Given passage —

In his 1945 classic, History of Banking Theory, the University of Chicago’s Lloyd Mints said: “No reorganisation of the Federal Reserve System, while preserving its independence from the Treasury, can offer a satisfactory agency for the implementation of monetary policy. The Reserve banks and their branches should be made agencies of the Treasury and all monetary powers delegated by Congress should be given to the Secretary of the Treasury…. It is not at all certain that Treasury control of the stock of money would always be reasonable… but Treasury influence cannot be excluded by the creation of a speciously independent monetary agency that cannot have adequate powers for the performance of its task…” Years later, Milton Friedman himself took a similar position suggesting legislation “to end the independence of the Fed by converting it into a bureau of the Treasury Department…”(see, for example, Essence of Friedman, p 416).

Ben Bernanke’s Fed has now ended any pretence of the monetary policy’s independence from the whims and exigencies of executive power. Yet Dr Bernanke’s fellow academic economists have been unanimous in advising caution, patience and more information and reflection upon the facts. The famous letter of 122 economists to the US Congress was a rare statement of sense and practical wisdom. It agreed the situation was difficult and needed bold action. But it said the Paulson-Bernanke plan was an unfair “subsidy to investors at taxpayers’ expense. Investors who took risks to earn profits must also bear the losses. Not every business failure carries systemic risk. The government can ensure a well-functioning financial industry, able to make new loans to creditworthy borrowers, without bailing out particular investors and institutions whose choices proved unwise.”

Besides, the plan was unclear and too far-reaching. “Neither the mission of the new agency nor its oversight are clear. If taxpayers are to buy illiquid and opaque assets from troubled sellers, the terms, occasions, and methods of such purchases must be crystal clear ahead of time and carefully monitored afterwards…. If the plan is enacted, its effects will be with us for a generation. For all their recent troubles, America’s dynamic and innovative private capital markets have brought the nation unparalleled prosperity. Fundamentally weakening those markets in order to calm short-run disruptions is desperately short-sighted.”

The House’s initial bipartisan “backbench revolt” against “The Emergency Economic Stabilisation Act of 2008” (ESSA) followed this academic argument and rejected the Bernanke Fed’s advice. Is there an “emergency”, and if so what is its precise nature? Is this “economic stabilisation”, and if so, how is it going to work? The onus has been on Dr Bernanke and his staff to argue both, not merely to assert them. Even if the House “held its nose” and passed the measure for now, the American electorate is angry and it is anybody’s guess how a new President and Congress will alter all this in a few months.

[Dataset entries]
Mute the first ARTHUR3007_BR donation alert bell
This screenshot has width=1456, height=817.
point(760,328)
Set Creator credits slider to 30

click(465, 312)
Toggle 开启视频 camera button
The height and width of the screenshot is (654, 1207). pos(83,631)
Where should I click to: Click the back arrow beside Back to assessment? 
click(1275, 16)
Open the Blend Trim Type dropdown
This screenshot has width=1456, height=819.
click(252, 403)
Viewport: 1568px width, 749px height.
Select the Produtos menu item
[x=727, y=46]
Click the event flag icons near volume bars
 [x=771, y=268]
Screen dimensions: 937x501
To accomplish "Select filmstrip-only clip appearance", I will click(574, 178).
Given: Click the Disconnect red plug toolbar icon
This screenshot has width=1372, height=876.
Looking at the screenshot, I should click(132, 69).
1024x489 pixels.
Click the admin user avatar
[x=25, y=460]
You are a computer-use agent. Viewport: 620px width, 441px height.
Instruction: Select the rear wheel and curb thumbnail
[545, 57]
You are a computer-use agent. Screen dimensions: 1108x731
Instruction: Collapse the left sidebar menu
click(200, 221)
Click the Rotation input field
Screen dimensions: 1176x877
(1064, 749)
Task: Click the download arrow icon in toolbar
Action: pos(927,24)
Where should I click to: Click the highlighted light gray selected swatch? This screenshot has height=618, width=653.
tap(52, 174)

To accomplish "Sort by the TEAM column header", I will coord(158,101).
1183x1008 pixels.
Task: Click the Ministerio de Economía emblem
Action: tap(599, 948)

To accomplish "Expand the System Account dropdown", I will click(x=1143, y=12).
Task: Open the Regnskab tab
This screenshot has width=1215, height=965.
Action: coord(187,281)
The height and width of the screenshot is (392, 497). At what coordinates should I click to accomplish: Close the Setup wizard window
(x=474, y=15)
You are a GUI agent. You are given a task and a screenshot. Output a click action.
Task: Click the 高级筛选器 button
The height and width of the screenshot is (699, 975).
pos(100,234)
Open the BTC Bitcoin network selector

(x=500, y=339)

The exercise — Pick up the passage on Federal Reserve independence and the 2008 bailout plan after its last sentence, and continue it.

Result —
Several academic economists have argued for specific price-stabilisation of the housing market being the keystone of any large, expensive and risky government intervention. (John McCain has also placed this in the political discussion now.) Roughly speaking, the housing supply-curve has shifted so far to the right that collapsed housing prices need to be dragged back upward by force. Columbia Business School economists Glenn Hubbard and Chris Mayer, both former Bush Administration officials, have proposed allowing “all residential mortgages on primary residences to be refinanced into 30-year fixed-rate mortgages at 5.25 per cent…. close to where mortgage rates would be today with normally functioning mortgage markets….Lower interest rates will mean higher overall house prices…” Yale’s Jonathan Koppell and William Goetzmann have argued very similarly the Treasury “could offer to refinance all mortgages issued in the past five years with a fixed-rate, 30-year mortgage at 6 per cent. No credit scores, no questions asked; just pay off the principal of the existing mortgage with a government check. If monthly payments are still too high, homeowners could reduce their indebtedness in exchange for a share of the future price appreciation of the house. That is, the government would take an ownership interest in the house just as it would take an ownership interest in the financial institutions that would be bailed out under the Treasury’s plan.”

Beyond the short run, the US may play the demographic card by inviting in a few million new immigrants (if nativist feelings hostile to the outsider or newcomer can be controlled, especially in employment). Bad mortgages and foreclosures would vanish as people from around the world who long to live in America buy up all those empty houses and apartments, even in the most desolate or dismal locations. If the US’s housing supply curve has moved so far to the right that the equilibrium price has gone to near zero, the surest way to raise the equilibrium price would be by causing a new wave of immigration leading to a new demand curve arising at a higher level.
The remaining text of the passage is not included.